:: Work instructions ::
Copy the records below exactly as they are written.

:: Source information ::
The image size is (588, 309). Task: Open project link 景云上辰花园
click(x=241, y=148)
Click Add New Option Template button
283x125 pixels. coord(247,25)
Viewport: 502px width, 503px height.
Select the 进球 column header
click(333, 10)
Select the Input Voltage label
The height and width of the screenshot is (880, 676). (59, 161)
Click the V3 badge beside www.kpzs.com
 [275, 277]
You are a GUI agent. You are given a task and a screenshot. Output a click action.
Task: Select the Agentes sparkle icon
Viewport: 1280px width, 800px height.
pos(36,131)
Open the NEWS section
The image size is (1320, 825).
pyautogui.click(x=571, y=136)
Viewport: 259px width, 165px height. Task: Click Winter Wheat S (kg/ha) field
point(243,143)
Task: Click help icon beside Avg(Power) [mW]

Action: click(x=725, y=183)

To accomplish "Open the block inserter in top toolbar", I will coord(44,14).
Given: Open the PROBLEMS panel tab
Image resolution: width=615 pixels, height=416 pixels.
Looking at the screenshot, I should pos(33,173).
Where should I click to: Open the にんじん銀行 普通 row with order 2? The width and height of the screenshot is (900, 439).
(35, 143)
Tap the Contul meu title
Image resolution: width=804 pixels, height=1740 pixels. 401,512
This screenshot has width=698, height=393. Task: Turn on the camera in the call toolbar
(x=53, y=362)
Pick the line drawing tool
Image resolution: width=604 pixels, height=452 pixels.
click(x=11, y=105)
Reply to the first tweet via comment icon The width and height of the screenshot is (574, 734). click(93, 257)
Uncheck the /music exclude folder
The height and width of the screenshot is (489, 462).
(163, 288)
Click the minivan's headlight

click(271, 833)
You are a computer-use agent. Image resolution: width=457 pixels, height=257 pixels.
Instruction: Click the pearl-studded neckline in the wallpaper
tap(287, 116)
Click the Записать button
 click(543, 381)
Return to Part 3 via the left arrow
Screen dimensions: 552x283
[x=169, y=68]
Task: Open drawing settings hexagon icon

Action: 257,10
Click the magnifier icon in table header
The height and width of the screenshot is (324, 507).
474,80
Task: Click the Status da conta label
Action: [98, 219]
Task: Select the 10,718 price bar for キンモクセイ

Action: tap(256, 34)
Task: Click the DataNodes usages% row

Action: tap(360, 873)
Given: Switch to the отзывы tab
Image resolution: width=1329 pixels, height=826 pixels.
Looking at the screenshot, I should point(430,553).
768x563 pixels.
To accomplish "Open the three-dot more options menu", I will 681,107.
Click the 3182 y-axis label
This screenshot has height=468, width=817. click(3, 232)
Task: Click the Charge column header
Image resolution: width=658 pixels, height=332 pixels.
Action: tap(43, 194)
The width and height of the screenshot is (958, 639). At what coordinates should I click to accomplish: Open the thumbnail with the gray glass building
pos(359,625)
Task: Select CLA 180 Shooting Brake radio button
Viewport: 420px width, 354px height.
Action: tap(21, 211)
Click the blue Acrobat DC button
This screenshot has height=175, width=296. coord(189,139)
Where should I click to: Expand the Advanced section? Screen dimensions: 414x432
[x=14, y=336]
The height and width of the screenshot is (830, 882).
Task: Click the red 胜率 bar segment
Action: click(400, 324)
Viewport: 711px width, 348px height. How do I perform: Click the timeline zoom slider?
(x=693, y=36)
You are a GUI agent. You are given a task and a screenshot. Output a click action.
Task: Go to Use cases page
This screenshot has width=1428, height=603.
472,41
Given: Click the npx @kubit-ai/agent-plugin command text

:: Completed task ::
The image size is (588, 309). Task: Open project link 景云上辰花园
click(x=241, y=148)
Click Add New Option Template button
283x125 pixels. coord(247,25)
Viewport: 502px width, 503px height.
Select the 进球 column header
click(333, 10)
Select the Input Voltage label
The height and width of the screenshot is (880, 676). (59, 161)
Click the V3 badge beside www.kpzs.com
 [275, 277]
You are a GUI agent. You are given a task and a screenshot. Output a click action.
Task: Select the Agentes sparkle icon
Viewport: 1280px width, 800px height.
pos(36,131)
Open the NEWS section
The image size is (1320, 825).
pyautogui.click(x=571, y=136)
Viewport: 259px width, 165px height. Task: Click Winter Wheat S (kg/ha) field
point(243,143)
Task: Click help icon beside Avg(Power) [mW]

Action: click(x=725, y=183)

To accomplish "Open the block inserter in top toolbar", I will coord(44,14).
Given: Open the PROBLEMS panel tab
Image resolution: width=615 pixels, height=416 pixels.
Looking at the screenshot, I should pos(33,173).
Where should I click to: Open the にんじん銀行 普通 row with order 2? The width and height of the screenshot is (900, 439).
(35, 143)
Tap the Contul meu title
Image resolution: width=804 pixels, height=1740 pixels. 401,512
This screenshot has width=698, height=393. Task: Turn on the camera in the call toolbar
(x=53, y=362)
Pick the line drawing tool
Image resolution: width=604 pixels, height=452 pixels.
click(x=11, y=105)
Reply to the first tweet via comment icon The width and height of the screenshot is (574, 734). click(93, 257)
Uncheck the /music exclude folder
The height and width of the screenshot is (489, 462).
(163, 288)
Click the minivan's headlight

click(271, 833)
You are a computer-use agent. Image resolution: width=457 pixels, height=257 pixels.
Instruction: Click the pearl-studded neckline in the wallpaper
tap(287, 116)
Click the Записать button
 click(543, 381)
Return to Part 3 via the left arrow
Screen dimensions: 552x283
[x=169, y=68]
Task: Open drawing settings hexagon icon

Action: 257,10
Click the magnifier icon in table header
The height and width of the screenshot is (324, 507).
474,80
Task: Click the Status da conta label
Action: [98, 219]
Task: Select the 10,718 price bar for キンモクセイ

Action: tap(256, 34)
Task: Click the DataNodes usages% row

Action: tap(360, 873)
Given: Switch to the отзывы tab
Image resolution: width=1329 pixels, height=826 pixels.
Looking at the screenshot, I should point(430,553).
768x563 pixels.
To accomplish "Open the three-dot more options menu", I will 681,107.
Click the 3182 y-axis label
This screenshot has height=468, width=817. click(3, 232)
Task: Click the Charge column header
Image resolution: width=658 pixels, height=332 pixels.
Action: tap(43, 194)
The width and height of the screenshot is (958, 639). At what coordinates should I click to accomplish: Open the thumbnail with the gray glass building
pos(359,625)
Task: Select CLA 180 Shooting Brake radio button
Viewport: 420px width, 354px height.
Action: tap(21, 211)
Click the blue Acrobat DC button
This screenshot has height=175, width=296. coord(189,139)
Where should I click to: Expand the Advanced section? Screen dimensions: 414x432
[x=14, y=336]
The height and width of the screenshot is (830, 882).
Task: Click the red 胜率 bar segment
Action: click(400, 324)
Viewport: 711px width, 348px height. How do I perform: Click the timeline zoom slider?
(x=693, y=36)
You are a GUI agent. You are given a task and a screenshot. Output a click action.
Task: Go to Use cases page
This screenshot has width=1428, height=603.
472,41
Given: Click the npx @kubit-ai/agent-plugin command text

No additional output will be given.